Hay, o hubo, artistas, intelectuales, escritores o dramaturgos que gozaron de gran éxito en sus ámbitos. Muchos, por haber sido progres en la Transición, o por cualquier otra cosa. También hemos visto desaparecer demasiados, con menos suerte o apoyos, que no han superado el paso del tiempo. Pero los gustos cambian y los que leen van por otros derroteros.
Hace días me puse a recomponer mis libros, que estaban bastante descolocados y encontré un librillo de Maruja Torres que había comprado para mi madre y le hizo gracia: ¡Oh, es él! -se titulaba. “Él” era Julio Iglesias; pero ya, ni Julio es Julio ni Maruja es Maruja.
Sin salir de Barcelona, otro prolífico autor que nadaba entre la progresía y el PSUC (comunistas de allá) con la voluntad de encajar en Cataluña. Me refiero a Manuel Vázquez Montalbán que escribió de todo; desde Yo maté a Kennedy, a los célebres libros policíacos del detective Pepe Carvalho.
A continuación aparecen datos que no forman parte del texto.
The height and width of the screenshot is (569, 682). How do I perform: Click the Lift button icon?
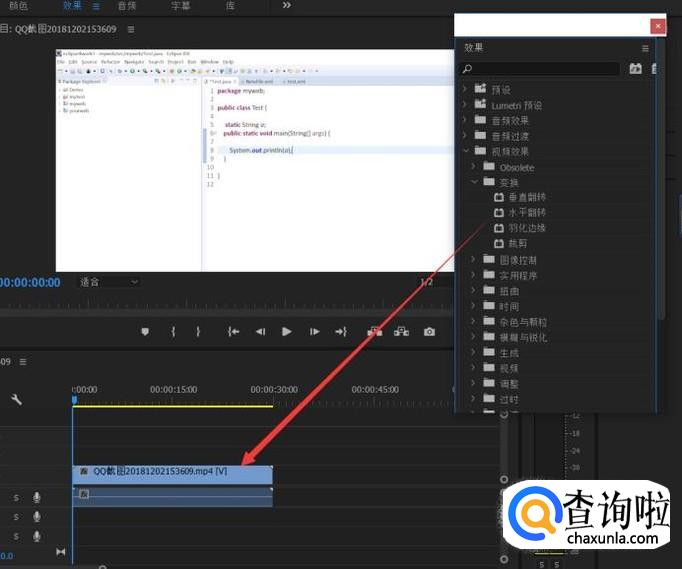375,332
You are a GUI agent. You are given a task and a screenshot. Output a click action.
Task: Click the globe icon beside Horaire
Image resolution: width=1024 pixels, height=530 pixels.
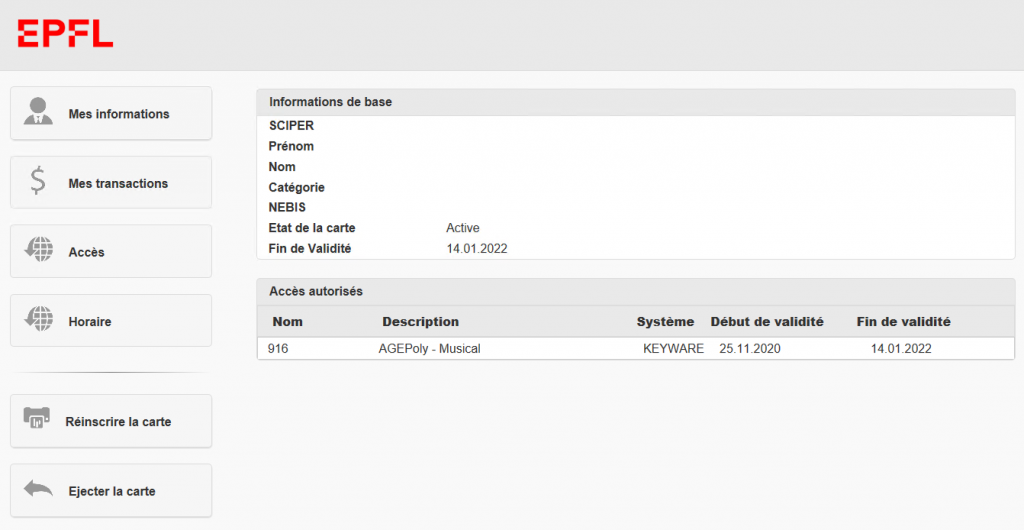click(x=38, y=321)
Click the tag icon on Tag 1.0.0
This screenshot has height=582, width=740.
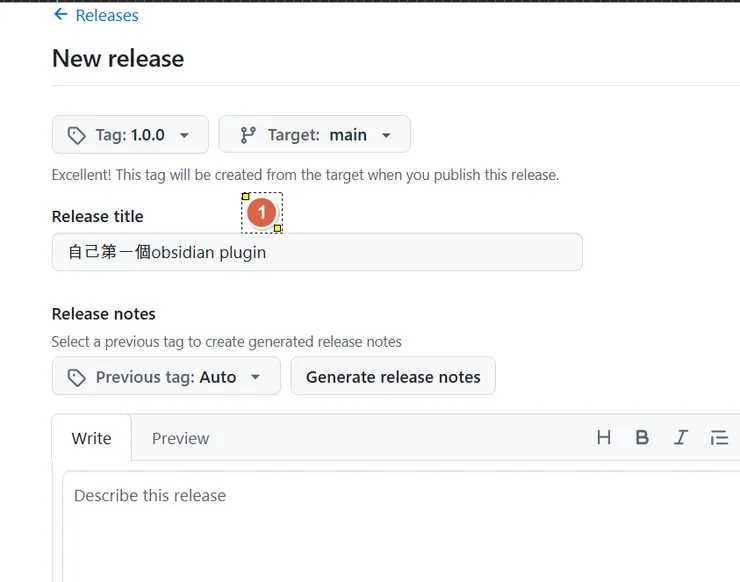click(76, 135)
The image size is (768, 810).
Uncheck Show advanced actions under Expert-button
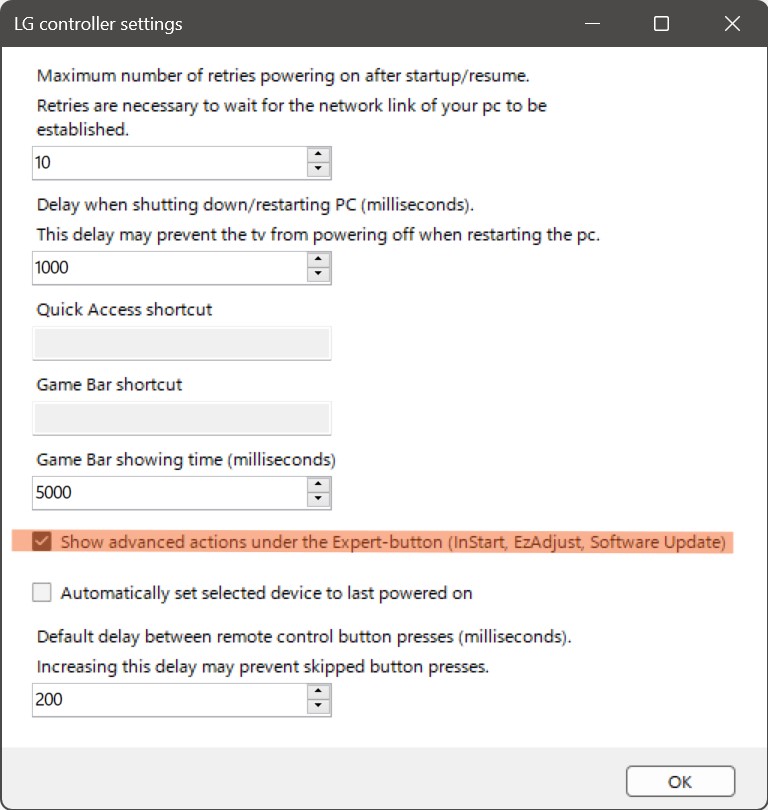tap(42, 542)
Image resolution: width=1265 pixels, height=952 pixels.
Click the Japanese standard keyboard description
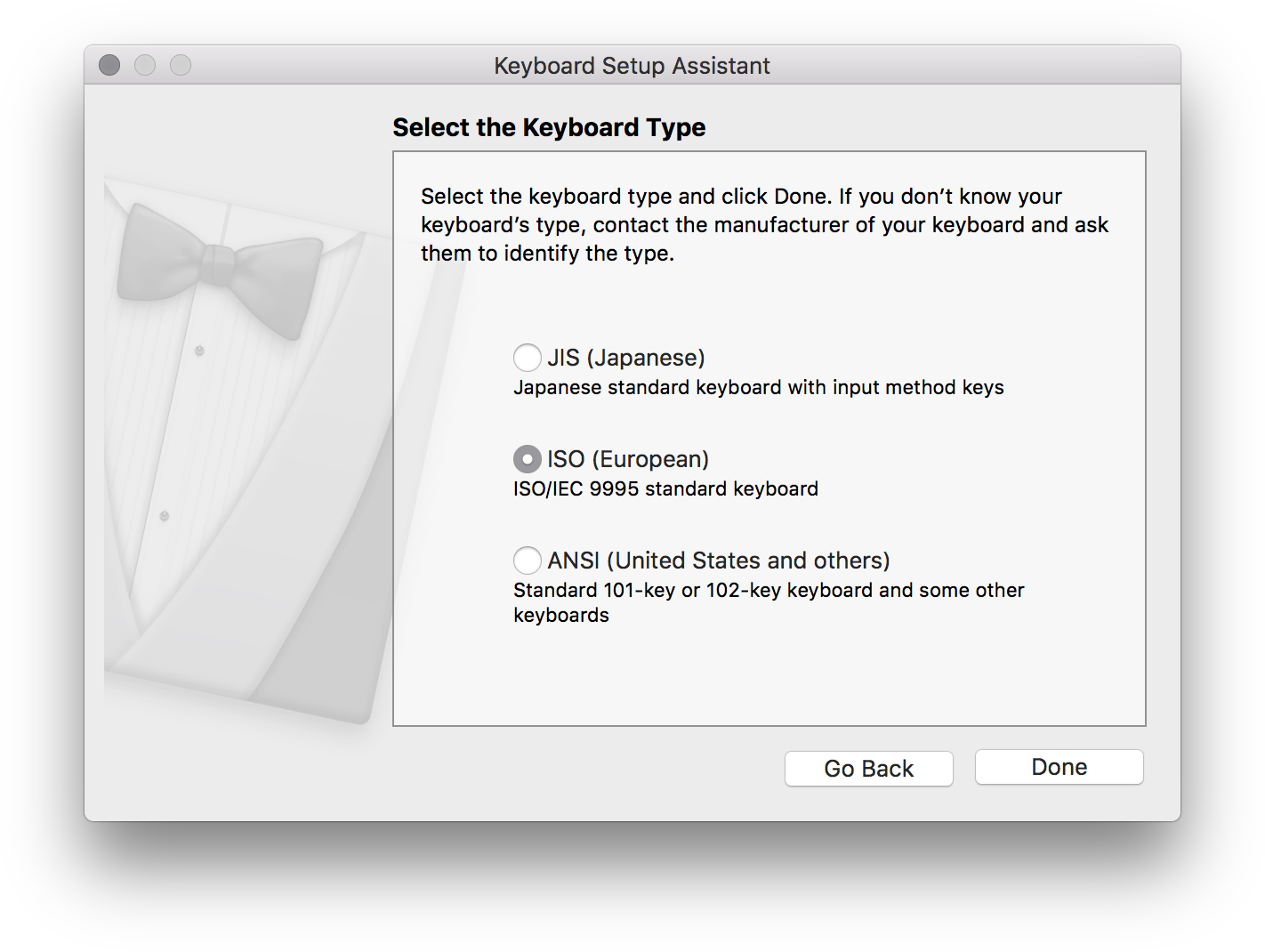coord(758,388)
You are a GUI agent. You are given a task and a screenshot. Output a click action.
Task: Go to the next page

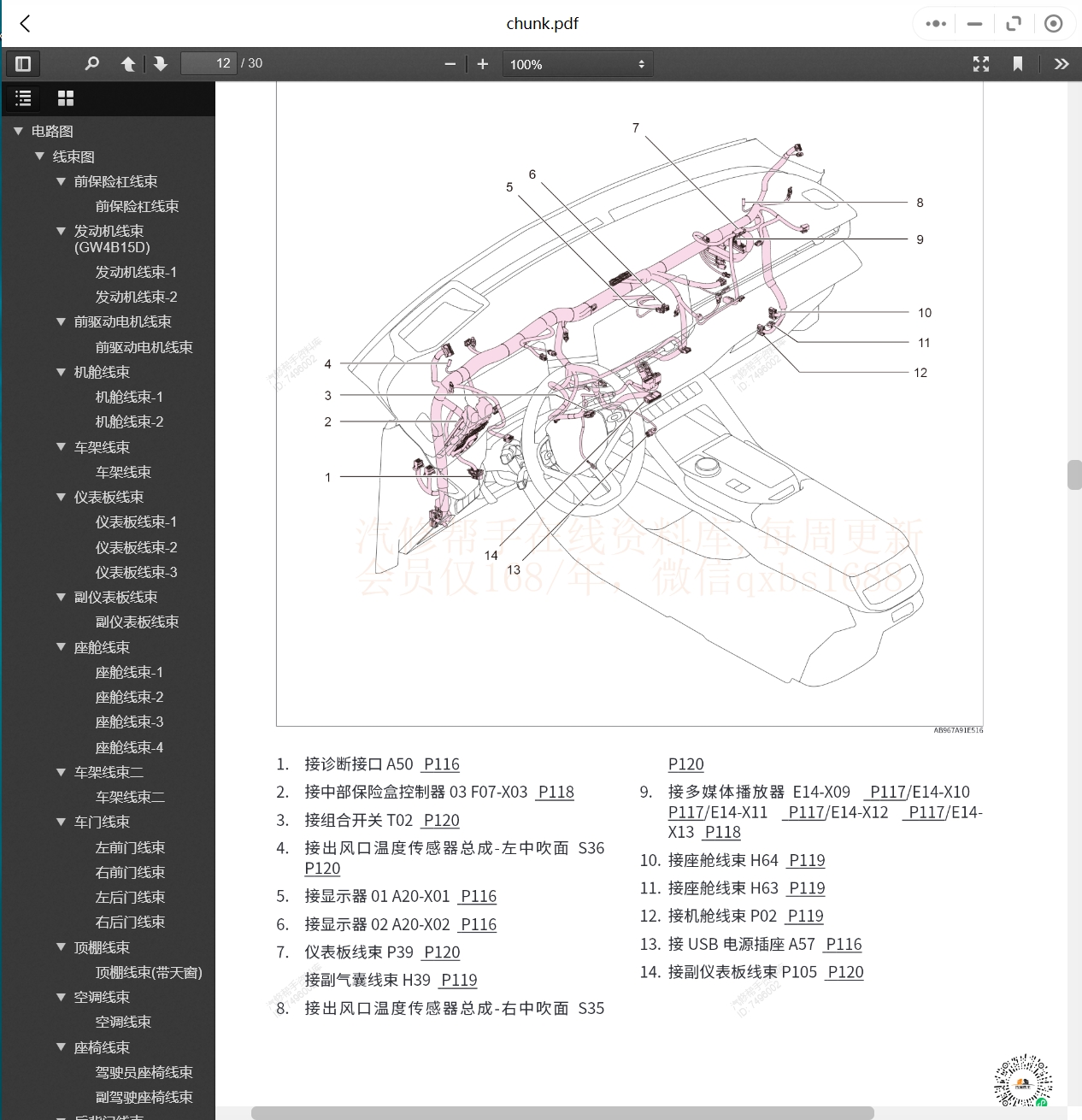161,63
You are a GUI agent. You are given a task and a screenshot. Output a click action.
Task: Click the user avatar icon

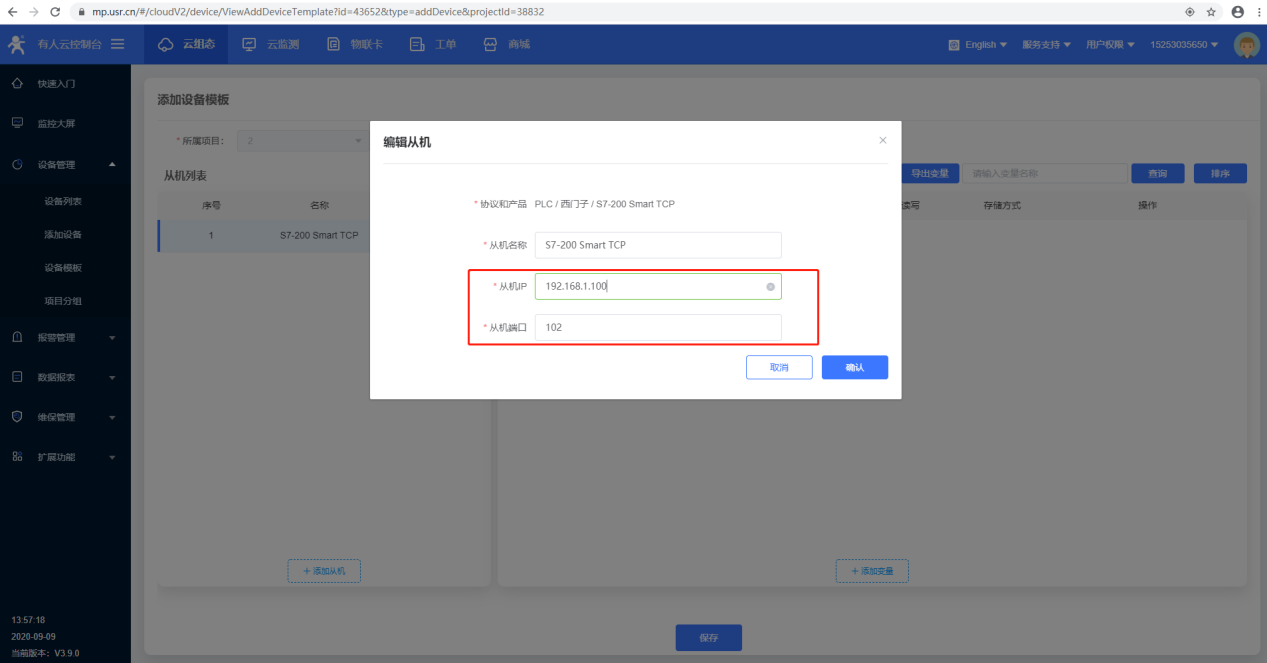pyautogui.click(x=1246, y=45)
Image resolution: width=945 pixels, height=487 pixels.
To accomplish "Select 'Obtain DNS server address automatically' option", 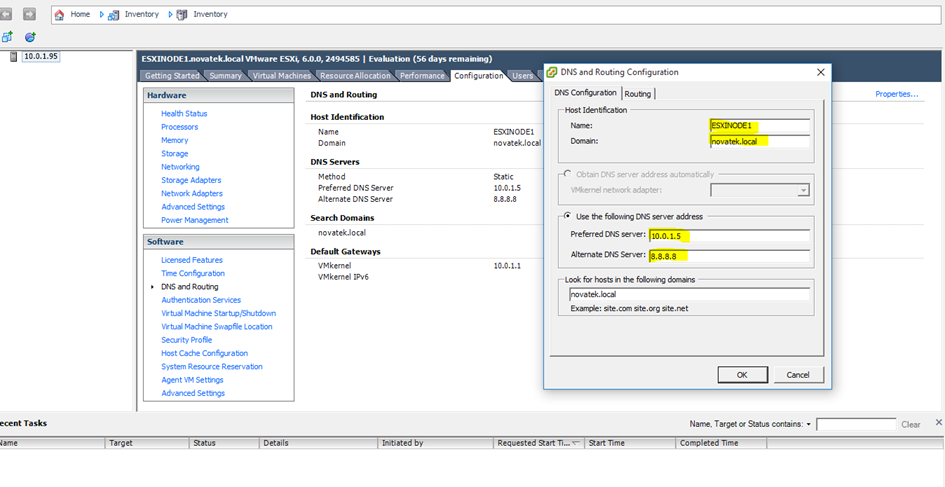I will tap(569, 174).
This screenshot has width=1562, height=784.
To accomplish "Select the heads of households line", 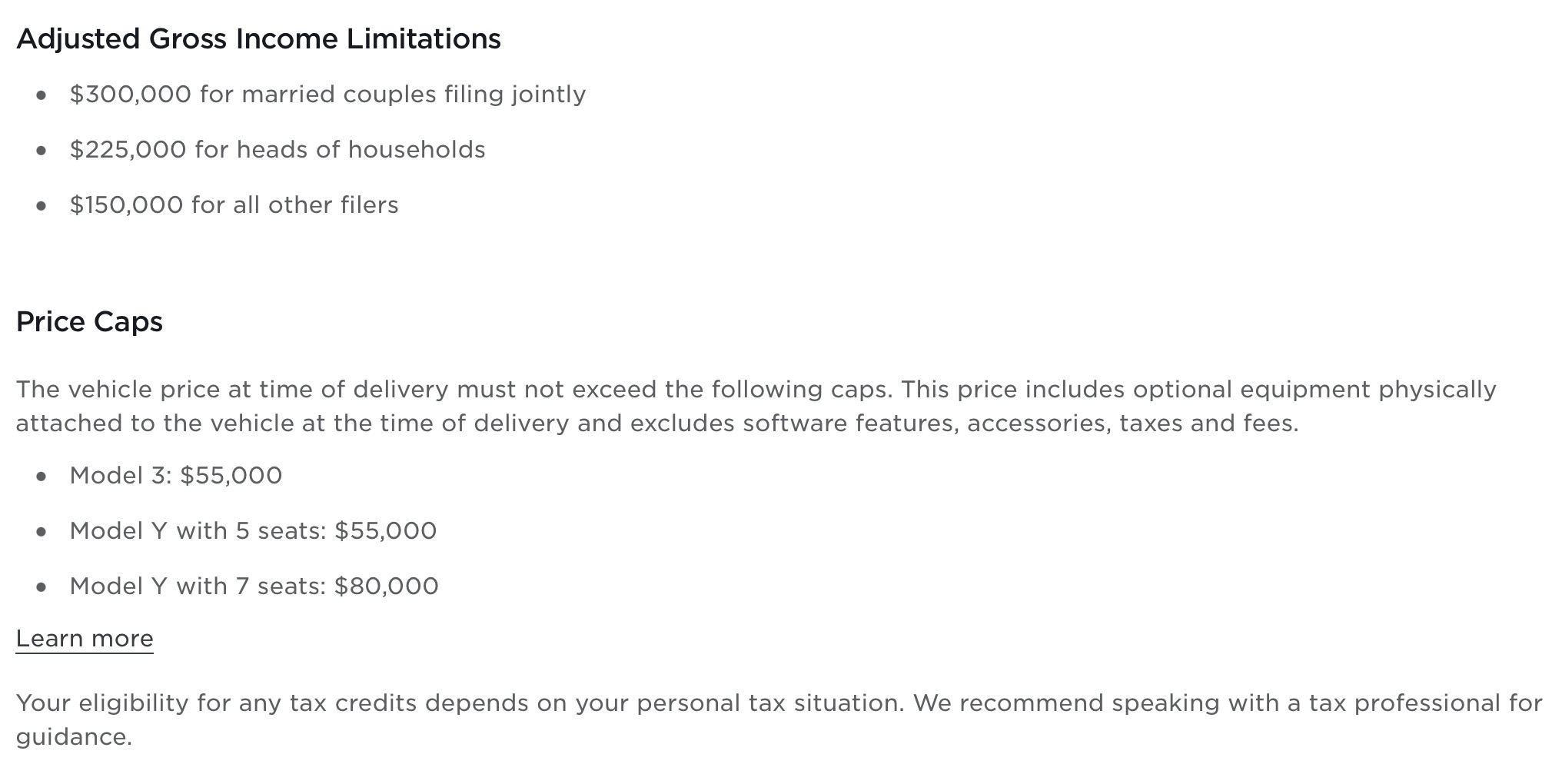I will pyautogui.click(x=278, y=149).
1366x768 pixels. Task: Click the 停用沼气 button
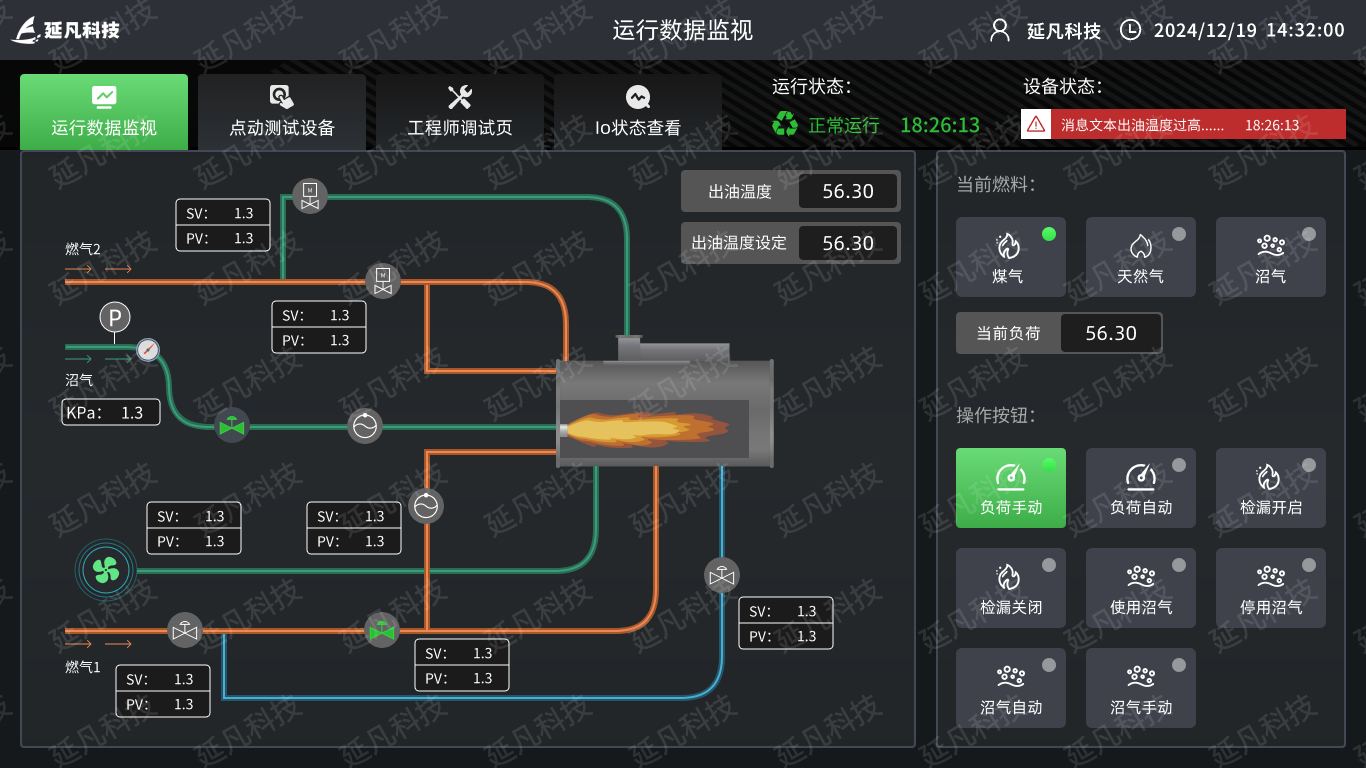(1270, 587)
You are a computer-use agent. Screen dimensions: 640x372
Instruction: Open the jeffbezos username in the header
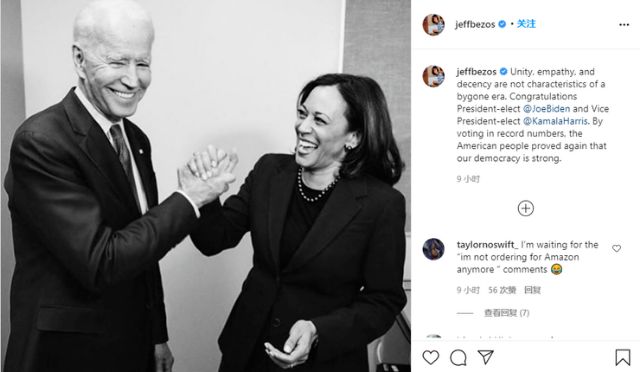[475, 25]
El domingo, paseando por el rastro de Papa la guinda, he comprado un viejo y manoseado ejemplar de El Coyote, de Marcial Lafuente Estefanía. Un escritor sorprendente e ignorado por la intelectualidad, a pesar de ser de los más leídos en España e Hispanoamérica.
Como otros autores reconocidos, nunca Marcial pisó el desierto de Sonora. Tampoco Salgari navegó por el mar de la Sonda, con Sandokán. Ni el visionario Julio Verne, desde su despacho de Nantes, descendió al Centro de la Tierra, ni subió a la Luna, pero lo imaginó.
Otro escritor olvidado, que fue un auténtico bum, fue Martín Vigil. Entre sus numerosas obras, destacó La Vida Sale al Encuentro (para adolescentes) que narra el devenir de dos amigos, cuyas vidas divergentes, llevaron a uno a dirigir una prisión, mientras el otro pasa su vida entre rejas. Otro libro: Algo huele a Podrido, muy apropiado actualmente.
A menudo la ficción es más interesante que la realidad pensante y la vida que nos complican los políticos de la UE y los mamelucos de aquí, con más ideología que cultura.
Aparte, es imprescindible leer, cuando el lenguaje se prostituye con los móviles y demás tecnologías que escriben por ti, manipulan o corrigen tus palabras. La cosa es pensar por uno mismo, ampliar el vocabulario, la correcta escritura y hacer posible la comunicación. Incluso el peor libro, es mejor que cualquier mensaje de texto o IA.
Una vez limpios de polvo y acabada la ordenación de mi biblioteca, retiré el Oh, es él de Maruja y en su lugar, El Ángel Justiciero, para huir de esta España dislocada, tan raudo como los “malos” de Marcial.